#### Problem statement
Copy out the lines between the one holding "Point to the bedroom" and the one holding "tap(27, 30)", inclusive, swapping each "red square" for "green square" and leaving all else unchanged.

[Lines from a pointing dataset]
○ ○ ○ ○ ○

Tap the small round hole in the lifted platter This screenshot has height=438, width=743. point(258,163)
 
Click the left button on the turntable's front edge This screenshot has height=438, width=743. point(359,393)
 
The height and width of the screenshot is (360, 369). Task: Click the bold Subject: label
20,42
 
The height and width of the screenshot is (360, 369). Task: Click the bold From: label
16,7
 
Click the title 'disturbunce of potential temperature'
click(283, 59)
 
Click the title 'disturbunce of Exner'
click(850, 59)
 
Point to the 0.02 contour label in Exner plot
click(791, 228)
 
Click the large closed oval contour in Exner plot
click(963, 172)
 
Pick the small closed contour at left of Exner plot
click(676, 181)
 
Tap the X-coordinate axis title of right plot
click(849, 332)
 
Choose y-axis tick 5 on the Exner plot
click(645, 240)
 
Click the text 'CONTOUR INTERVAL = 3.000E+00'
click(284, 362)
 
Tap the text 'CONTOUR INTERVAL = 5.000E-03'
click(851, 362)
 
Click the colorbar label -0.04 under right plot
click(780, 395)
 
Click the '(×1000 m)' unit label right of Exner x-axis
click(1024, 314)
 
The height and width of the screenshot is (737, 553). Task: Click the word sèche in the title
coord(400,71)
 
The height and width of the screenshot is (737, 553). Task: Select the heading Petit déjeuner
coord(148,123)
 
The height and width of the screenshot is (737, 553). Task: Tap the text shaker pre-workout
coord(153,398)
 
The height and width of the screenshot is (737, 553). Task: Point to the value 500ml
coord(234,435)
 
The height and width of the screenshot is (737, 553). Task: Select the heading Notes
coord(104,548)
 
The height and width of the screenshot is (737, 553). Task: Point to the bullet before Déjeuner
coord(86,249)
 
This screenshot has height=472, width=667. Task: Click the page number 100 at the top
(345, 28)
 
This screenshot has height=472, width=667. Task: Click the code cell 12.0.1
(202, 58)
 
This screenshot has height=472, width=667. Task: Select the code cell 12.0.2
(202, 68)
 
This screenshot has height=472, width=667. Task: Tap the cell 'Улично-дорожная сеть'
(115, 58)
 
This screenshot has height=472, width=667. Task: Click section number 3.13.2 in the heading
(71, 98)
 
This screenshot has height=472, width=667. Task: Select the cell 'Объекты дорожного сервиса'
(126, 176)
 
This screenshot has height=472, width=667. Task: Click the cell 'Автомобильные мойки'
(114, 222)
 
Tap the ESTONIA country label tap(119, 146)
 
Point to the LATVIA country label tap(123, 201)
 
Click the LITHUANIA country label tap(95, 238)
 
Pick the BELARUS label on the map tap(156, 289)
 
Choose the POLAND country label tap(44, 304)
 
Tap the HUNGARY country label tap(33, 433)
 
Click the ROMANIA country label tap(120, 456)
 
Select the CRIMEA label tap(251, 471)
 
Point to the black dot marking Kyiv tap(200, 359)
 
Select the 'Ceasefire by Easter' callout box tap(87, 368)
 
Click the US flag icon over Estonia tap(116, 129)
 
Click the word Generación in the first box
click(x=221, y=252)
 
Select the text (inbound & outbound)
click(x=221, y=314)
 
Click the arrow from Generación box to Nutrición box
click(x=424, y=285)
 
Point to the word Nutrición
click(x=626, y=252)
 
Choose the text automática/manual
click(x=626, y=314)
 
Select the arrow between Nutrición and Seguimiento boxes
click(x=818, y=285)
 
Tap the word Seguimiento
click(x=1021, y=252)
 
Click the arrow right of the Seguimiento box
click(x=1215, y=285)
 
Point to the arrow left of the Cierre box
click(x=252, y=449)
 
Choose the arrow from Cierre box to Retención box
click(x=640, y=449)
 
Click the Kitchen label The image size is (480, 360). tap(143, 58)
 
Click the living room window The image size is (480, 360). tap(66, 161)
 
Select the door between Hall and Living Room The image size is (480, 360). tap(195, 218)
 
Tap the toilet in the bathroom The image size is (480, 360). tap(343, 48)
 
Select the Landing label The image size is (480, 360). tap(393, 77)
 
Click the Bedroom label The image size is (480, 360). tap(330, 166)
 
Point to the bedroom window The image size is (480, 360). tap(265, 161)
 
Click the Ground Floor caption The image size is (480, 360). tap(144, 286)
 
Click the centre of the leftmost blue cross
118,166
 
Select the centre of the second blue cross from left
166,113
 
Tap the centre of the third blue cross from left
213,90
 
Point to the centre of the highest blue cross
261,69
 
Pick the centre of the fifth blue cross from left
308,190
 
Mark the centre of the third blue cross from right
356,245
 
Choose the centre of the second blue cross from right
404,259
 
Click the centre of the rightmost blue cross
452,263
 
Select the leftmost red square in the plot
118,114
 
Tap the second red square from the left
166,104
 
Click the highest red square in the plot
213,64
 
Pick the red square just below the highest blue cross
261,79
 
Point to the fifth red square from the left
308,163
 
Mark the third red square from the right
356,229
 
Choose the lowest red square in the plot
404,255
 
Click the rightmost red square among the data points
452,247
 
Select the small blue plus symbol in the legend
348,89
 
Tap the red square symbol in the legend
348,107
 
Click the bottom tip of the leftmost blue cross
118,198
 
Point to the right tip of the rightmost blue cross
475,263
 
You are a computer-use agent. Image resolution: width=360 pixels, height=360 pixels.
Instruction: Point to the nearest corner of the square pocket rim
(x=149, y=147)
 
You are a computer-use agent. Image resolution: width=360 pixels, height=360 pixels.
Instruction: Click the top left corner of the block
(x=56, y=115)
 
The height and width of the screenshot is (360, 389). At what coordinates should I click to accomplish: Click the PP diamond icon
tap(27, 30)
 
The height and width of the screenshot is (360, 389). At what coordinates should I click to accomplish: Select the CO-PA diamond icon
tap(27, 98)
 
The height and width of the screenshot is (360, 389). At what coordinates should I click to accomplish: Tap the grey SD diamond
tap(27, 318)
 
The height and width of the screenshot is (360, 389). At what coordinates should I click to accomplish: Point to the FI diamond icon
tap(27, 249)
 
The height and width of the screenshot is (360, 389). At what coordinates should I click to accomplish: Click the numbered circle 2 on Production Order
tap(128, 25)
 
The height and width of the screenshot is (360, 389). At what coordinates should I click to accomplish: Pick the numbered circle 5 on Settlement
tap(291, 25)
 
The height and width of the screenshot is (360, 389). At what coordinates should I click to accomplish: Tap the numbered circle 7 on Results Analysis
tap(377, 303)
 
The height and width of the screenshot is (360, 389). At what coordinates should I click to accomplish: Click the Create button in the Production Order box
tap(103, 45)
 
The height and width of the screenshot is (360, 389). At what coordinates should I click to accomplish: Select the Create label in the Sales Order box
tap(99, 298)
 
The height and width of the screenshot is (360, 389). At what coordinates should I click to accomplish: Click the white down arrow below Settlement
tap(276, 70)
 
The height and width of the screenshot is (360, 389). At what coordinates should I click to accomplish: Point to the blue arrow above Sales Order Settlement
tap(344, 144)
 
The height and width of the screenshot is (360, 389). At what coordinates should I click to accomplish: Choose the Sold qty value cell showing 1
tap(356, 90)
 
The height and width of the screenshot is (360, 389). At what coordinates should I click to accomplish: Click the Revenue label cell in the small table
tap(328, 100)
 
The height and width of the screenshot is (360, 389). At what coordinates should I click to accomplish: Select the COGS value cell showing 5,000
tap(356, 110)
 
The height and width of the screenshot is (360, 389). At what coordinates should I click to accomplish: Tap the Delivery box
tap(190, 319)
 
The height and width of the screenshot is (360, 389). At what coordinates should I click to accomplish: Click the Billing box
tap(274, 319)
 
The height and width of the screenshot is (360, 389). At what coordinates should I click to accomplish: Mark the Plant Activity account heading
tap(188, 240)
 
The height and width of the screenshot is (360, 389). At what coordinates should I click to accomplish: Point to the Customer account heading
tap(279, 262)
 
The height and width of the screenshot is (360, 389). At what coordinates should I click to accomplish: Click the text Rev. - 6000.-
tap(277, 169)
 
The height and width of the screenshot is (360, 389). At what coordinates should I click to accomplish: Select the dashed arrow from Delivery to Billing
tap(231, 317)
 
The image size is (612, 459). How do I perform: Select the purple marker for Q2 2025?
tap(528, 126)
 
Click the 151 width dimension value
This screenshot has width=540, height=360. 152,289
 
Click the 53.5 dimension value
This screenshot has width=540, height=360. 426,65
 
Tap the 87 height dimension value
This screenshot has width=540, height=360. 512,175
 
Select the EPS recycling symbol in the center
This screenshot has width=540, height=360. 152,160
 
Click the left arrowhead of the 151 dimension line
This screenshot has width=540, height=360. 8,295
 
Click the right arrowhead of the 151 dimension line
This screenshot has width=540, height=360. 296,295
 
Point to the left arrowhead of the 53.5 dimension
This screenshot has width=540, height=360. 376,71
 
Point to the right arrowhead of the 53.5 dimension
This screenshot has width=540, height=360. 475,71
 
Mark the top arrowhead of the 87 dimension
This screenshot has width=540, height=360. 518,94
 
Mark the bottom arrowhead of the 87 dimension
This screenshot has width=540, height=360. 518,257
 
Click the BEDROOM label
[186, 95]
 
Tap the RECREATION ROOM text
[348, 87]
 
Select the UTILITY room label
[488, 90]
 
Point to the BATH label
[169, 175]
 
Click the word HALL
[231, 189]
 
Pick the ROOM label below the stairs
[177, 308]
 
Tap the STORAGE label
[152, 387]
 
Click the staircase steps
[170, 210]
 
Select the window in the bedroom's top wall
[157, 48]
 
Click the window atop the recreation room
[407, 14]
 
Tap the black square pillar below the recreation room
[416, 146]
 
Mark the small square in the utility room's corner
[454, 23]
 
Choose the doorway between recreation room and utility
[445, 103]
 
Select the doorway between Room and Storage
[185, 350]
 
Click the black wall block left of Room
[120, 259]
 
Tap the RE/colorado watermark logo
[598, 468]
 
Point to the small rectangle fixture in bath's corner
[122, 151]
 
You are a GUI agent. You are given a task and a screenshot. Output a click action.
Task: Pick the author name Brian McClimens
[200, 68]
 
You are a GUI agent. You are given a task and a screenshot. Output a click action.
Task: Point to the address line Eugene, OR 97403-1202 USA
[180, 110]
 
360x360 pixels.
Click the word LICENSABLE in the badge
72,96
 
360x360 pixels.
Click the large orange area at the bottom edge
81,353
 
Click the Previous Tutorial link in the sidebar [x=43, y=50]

○ ○ ○ ○ ○

#### Worked answer
Point to the bedroom window The image size is (480, 360). tap(265, 161)
 
Click the Ground Floor caption The image size is (480, 360). tap(144, 286)
 
Click the centre of the leftmost blue cross
118,166
 
Select the centre of the second blue cross from left
166,113
 
Tap the centre of the third blue cross from left
213,90
 
Point to the centre of the highest blue cross
261,69
 
Pick the centre of the fifth blue cross from left
308,190
 
Mark the centre of the third blue cross from right
356,245
 
Choose the centre of the second blue cross from right
404,259
 
Click the centre of the rightmost blue cross
452,263
 
Select the leftmost green square in the plot
118,114
 
Tap the second green square from the left
166,104
 
Click the highest green square in the plot
213,64
 
Pick the green square just below the highest blue cross
261,79
 
Point to the fifth green square from the left
308,163
 
Mark the third green square from the right
356,229
 
Choose the lowest green square in the plot
404,255
 
Click the rightmost green square among the data points
452,247
 
Select the small blue plus symbol in the legend
348,89
 
Tap the green square symbol in the legend
348,107
 
Click the bottom tip of the leftmost blue cross
118,198
 
Point to the right tip of the rightmost blue cross
475,263
 
You are a computer-use agent. Image resolution: width=360 pixels, height=360 pixels.
Instruction: Point to the nearest corner of the square pocket rim
(x=149, y=147)
 
You are a computer-use agent. Image resolution: width=360 pixels, height=360 pixels.
Instruction: Click the top left corner of the block
(x=56, y=115)
 
The height and width of the screenshot is (360, 389). At what coordinates should I click to accomplish: Click the PP diamond icon
tap(27, 30)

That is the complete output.